Ministers’ decision to again block the publication of outcome delivery plans is “surprising and disappointing”, Public Administration and Constitutional Affairs chair William Wragg has said.
Wragg said ministers’ argument that this would enable departments to focus on Rishi Sunak’s five priorities – halving inflation, growing the economy , reducing national debt, cutting NHS waiting lists, and stopping small-boat crossings – is “wholly unconvincing”.
ODPs help departments to measure their performance against key priorities. Summaries for the first round of annual plans, for 2021-22, were published in July 2021 but none have been made publicly available since.
HM Treasury and Cabinet Office ministers John Glen and Jeremy Quin wrote a letter to the PACAC chair earlier this month, saying departments “will only be required to produce internal ODPs for 2023-24”.
This came after Cabinet Office minister Oliver Dowden told the committee in November that the 2022-23 plans would not be published due to disruption from the Autumn Statement and the now-scrapped proposals to cut 91,000 civil service jobs. At that time, Dowden said the decision would allow departments to concentrate on producing ODPs for 2023-24.

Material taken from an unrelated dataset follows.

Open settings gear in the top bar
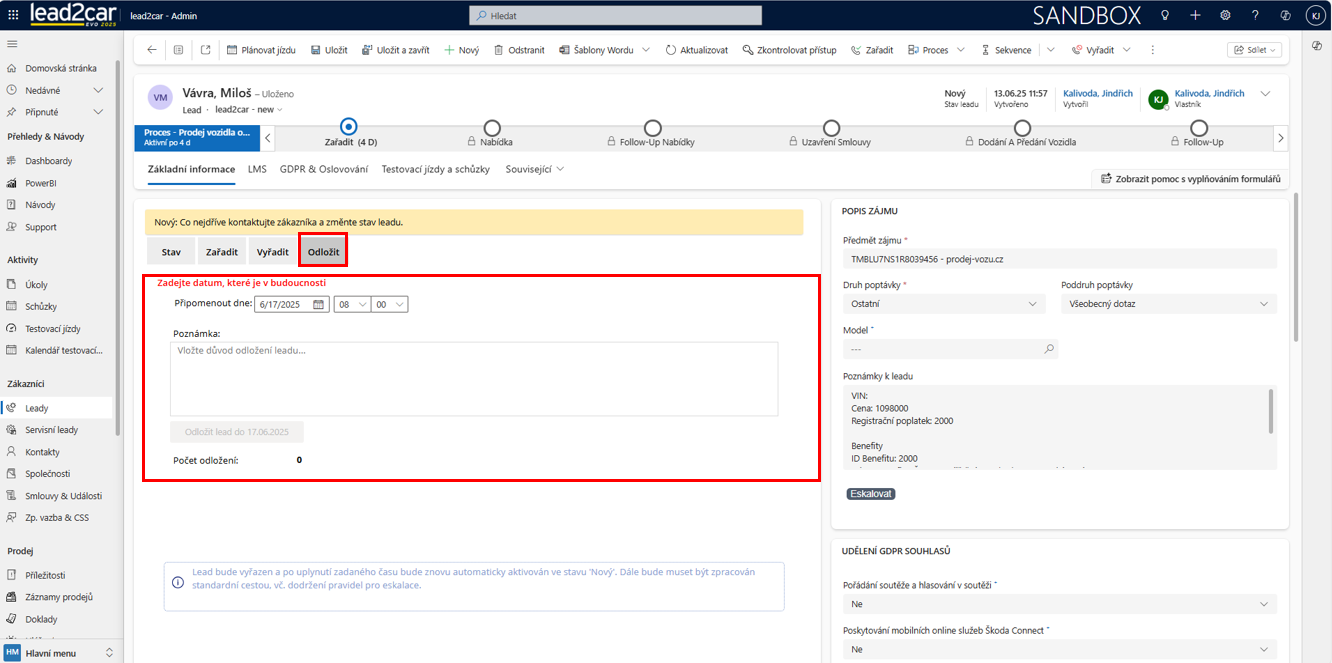Image resolution: width=1332 pixels, height=663 pixels. 1225,15
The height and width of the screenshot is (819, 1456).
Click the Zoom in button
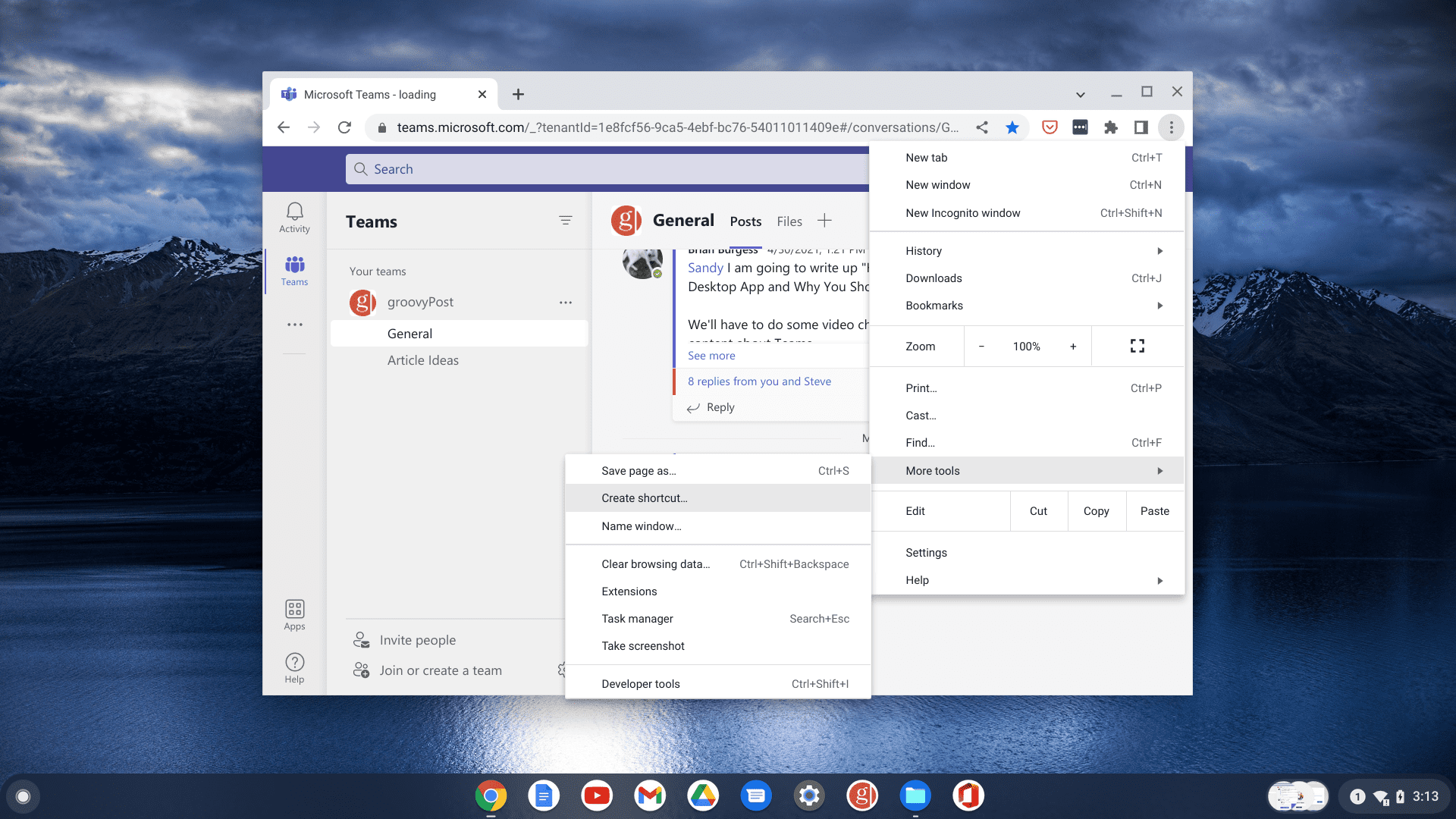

Glen and Quin told Wragg the latest decision not to publish ODPS would “enable departments to focus on delivering the prime minister’s five priorities whilst satisfying the broader delivery metrics that ODPs track”, in a letter published last week.
Responding, in a letter to the ministers published on Tuesday, Wragg said: “The argument that this will enable departments to focus on delivering the prime minister’s priorities is wholly unconvincing.
"It is not clearly apparent why publishing each department’s strategy for implementing the government’s priorities would interfere with their ability to do so.
“It would clearly however reduce the ability of parliament and the public to scrutinise departments’ plans and performance towards these priorities.
“Such scrutiny would not only enhance government accountability but has the potential, through critical feedback, to strengthen departments’ plans, and ultimately ensure better service delivery for businesses and individuals across the country.”
Wragg asked the ministers to reconsider the decision and recommit to publishing departmental ODPs on an annual basis, beginning again this year.
In their letter to the PACAC chair, ministers said departments would ensure public scrutiny of departmental delivery is “embedded across Whitehall” by reporting on the delivery of ODPs in annual reports and accounts. These reports, however, contain far less detail than the ODP summaries from 2021-22.
Wragg's concerns were backed up by Institute for Government associate director Rhys Clyne, who tweeted: "The argument that keeping the plans secret will enable departments to "focus on delivering the prime minister's five priorities" is fooling nobody. Departments should be using outside scrutiny to make those plans more robust. Publishing them should be seen as a bare minimum."
Clyne previously told CSW of his concerns at the lack of transparency when the government announced it wouldn't publish the 2022-23 plans.
The ODP system was created in 2021 to replace Single Departmental Plans. Departments agree three-to-four core objectives, plus several cross-cutting goals that involve multiple departments, and then spell out how they will deliver them and what metrics will be used to track performance. Throughout the year, the Cabinet Office is then able to monitor the extent to which real-world outcomes are being achieved.
A government spokesperson said: “The government remains centrally focused on delivering on the prime minister’s five key priorities and building a better future for the UK."